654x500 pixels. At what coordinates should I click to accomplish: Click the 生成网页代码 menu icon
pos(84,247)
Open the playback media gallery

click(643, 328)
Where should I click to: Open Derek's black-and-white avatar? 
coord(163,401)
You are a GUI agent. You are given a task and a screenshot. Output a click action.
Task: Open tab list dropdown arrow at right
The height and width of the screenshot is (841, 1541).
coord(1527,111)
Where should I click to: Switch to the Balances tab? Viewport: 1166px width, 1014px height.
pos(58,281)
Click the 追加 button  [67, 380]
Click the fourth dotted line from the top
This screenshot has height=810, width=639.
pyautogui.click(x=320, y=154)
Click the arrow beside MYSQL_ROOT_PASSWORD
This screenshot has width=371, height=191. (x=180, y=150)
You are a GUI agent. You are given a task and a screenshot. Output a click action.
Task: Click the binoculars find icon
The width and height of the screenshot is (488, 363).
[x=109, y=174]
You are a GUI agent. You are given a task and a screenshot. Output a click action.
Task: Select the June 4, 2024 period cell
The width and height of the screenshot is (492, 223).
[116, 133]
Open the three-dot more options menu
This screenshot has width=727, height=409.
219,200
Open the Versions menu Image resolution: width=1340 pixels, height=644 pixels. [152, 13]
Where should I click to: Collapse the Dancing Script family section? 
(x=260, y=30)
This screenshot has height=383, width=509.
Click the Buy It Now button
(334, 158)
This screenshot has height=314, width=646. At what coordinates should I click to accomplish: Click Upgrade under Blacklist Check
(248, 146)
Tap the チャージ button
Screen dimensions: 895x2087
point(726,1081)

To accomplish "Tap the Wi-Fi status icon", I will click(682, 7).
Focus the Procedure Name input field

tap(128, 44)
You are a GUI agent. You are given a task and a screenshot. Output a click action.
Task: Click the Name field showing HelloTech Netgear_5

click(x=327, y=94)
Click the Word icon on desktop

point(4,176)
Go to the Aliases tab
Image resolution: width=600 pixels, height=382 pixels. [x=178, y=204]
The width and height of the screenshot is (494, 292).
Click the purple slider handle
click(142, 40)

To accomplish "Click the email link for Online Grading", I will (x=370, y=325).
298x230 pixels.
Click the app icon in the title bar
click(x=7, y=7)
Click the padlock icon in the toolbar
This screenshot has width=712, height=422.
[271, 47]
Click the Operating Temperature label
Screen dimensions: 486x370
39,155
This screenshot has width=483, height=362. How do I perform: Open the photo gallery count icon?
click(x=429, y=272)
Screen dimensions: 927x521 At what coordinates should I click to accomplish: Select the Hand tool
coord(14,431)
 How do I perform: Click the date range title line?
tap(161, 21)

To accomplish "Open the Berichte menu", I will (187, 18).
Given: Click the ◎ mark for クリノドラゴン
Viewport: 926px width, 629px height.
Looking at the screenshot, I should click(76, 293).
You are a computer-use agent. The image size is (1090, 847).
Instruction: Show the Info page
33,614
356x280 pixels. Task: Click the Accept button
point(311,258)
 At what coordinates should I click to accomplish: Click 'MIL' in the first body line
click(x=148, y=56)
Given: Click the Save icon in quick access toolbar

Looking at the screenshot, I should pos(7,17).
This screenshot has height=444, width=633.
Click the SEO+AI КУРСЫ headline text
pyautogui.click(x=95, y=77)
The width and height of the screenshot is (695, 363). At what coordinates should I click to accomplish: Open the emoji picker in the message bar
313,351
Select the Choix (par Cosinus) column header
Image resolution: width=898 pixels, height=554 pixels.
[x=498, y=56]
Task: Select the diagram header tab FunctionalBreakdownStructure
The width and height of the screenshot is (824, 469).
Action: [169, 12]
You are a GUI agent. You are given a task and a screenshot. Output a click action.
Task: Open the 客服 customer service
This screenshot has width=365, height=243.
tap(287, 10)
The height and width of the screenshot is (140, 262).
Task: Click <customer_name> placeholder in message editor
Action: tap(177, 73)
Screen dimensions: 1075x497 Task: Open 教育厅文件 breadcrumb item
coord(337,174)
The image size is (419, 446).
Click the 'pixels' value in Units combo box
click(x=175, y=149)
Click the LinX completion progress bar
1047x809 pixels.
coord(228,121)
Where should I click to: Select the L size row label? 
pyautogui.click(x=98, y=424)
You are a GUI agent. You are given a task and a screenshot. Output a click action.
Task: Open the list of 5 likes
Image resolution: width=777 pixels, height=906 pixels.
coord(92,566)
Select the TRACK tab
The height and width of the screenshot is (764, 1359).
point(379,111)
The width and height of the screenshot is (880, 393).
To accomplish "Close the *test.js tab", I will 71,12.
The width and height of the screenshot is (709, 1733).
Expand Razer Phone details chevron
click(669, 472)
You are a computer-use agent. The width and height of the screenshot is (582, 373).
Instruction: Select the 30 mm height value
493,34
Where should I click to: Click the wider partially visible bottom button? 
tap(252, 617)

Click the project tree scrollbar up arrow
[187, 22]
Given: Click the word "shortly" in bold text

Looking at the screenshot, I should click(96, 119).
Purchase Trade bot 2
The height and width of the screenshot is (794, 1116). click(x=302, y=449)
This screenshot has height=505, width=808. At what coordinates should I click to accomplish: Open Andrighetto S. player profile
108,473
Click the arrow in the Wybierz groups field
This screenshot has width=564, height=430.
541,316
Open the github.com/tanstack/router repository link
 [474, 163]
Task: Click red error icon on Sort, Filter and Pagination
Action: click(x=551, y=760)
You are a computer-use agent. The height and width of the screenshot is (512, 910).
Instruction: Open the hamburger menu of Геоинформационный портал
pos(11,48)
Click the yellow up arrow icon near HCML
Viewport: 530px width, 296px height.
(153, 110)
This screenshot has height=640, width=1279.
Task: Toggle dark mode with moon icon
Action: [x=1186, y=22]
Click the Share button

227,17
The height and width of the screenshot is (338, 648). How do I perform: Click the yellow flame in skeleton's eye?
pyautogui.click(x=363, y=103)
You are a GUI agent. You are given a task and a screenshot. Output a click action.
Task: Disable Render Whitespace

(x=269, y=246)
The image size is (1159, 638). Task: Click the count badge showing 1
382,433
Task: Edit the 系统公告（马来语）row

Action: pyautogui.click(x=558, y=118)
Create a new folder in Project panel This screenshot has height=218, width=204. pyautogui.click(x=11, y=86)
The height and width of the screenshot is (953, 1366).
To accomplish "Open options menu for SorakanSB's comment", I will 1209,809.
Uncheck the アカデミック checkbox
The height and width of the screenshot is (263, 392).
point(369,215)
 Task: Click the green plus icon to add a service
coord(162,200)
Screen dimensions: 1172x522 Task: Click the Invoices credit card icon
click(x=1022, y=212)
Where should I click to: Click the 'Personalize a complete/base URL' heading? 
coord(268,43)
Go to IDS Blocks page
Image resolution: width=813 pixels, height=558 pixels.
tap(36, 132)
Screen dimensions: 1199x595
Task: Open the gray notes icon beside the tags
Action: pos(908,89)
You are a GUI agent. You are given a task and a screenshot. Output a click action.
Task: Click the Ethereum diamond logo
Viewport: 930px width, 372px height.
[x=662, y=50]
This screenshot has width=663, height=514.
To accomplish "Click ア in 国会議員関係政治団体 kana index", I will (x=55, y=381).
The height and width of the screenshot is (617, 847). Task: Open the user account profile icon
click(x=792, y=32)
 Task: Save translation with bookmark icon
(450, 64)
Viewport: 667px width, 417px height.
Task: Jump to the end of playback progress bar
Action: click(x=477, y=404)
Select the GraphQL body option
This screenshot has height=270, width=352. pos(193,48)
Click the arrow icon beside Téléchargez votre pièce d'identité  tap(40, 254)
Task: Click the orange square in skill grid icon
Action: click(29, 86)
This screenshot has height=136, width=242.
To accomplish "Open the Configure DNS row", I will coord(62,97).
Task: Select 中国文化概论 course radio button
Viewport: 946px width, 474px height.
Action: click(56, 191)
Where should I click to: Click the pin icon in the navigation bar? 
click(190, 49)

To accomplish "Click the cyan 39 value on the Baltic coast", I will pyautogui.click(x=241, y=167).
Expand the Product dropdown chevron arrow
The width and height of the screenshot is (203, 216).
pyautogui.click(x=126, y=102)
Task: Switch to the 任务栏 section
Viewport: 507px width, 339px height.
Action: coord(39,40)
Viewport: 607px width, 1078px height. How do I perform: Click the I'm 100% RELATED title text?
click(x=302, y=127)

● INSTRUCTIONS TO FOLLOW: Which lines of the data include the string "dropdown"? Copy each of them.

● FINAL ANSWER:
Task: Open tab list dropdown arrow at right
Expand the Product dropdown chevron arrow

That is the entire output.